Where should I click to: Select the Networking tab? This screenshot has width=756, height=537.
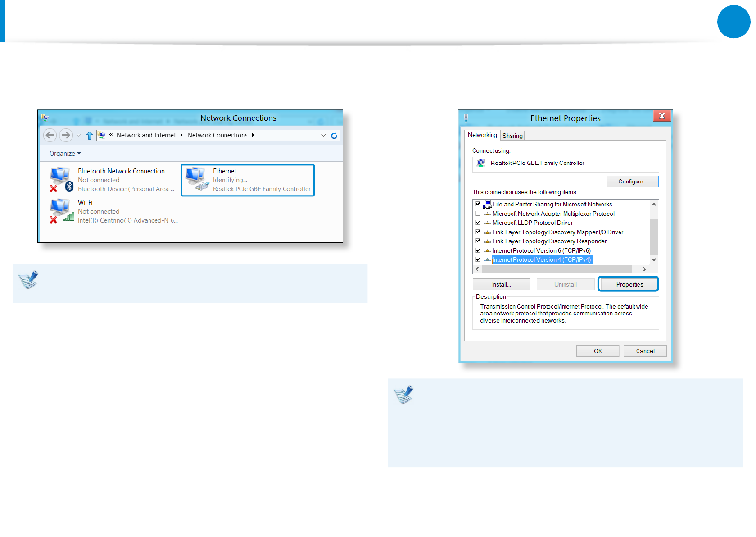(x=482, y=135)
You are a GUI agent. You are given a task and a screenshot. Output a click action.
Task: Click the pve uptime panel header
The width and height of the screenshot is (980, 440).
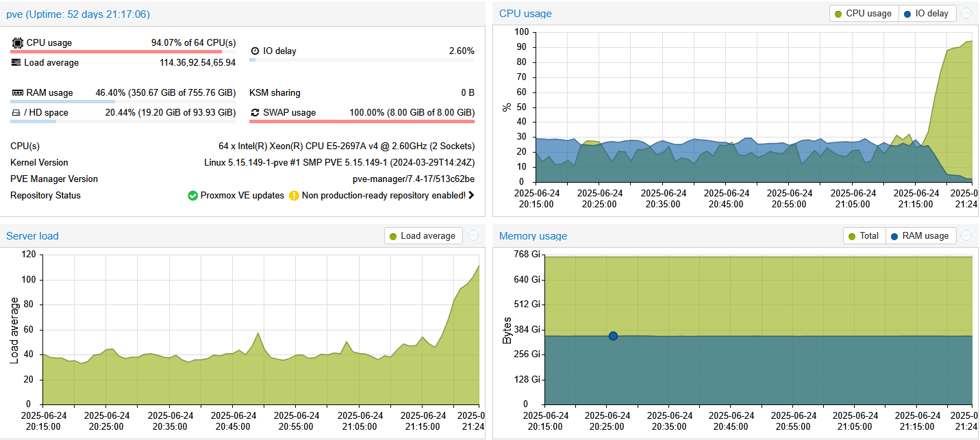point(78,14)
•••
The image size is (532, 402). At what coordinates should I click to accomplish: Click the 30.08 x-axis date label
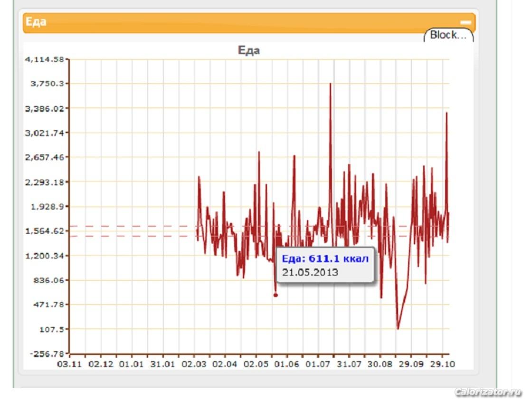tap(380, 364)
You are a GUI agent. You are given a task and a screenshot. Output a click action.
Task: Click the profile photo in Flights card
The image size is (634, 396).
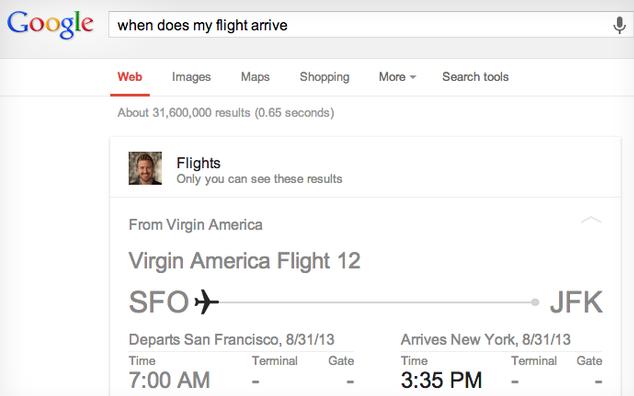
•••
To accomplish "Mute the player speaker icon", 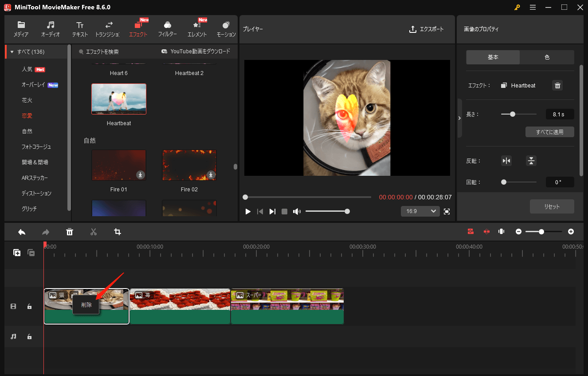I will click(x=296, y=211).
•••
## Description of the task
Could you set down, exactly as written, the lines above between the one holding "Task: Click the profile photo in Flights card" and the one holding "The image size is (634, 396).", inclusive, and nothing more?

## Result
Task: Click the profile photo in Flights card
The image size is (634, 396).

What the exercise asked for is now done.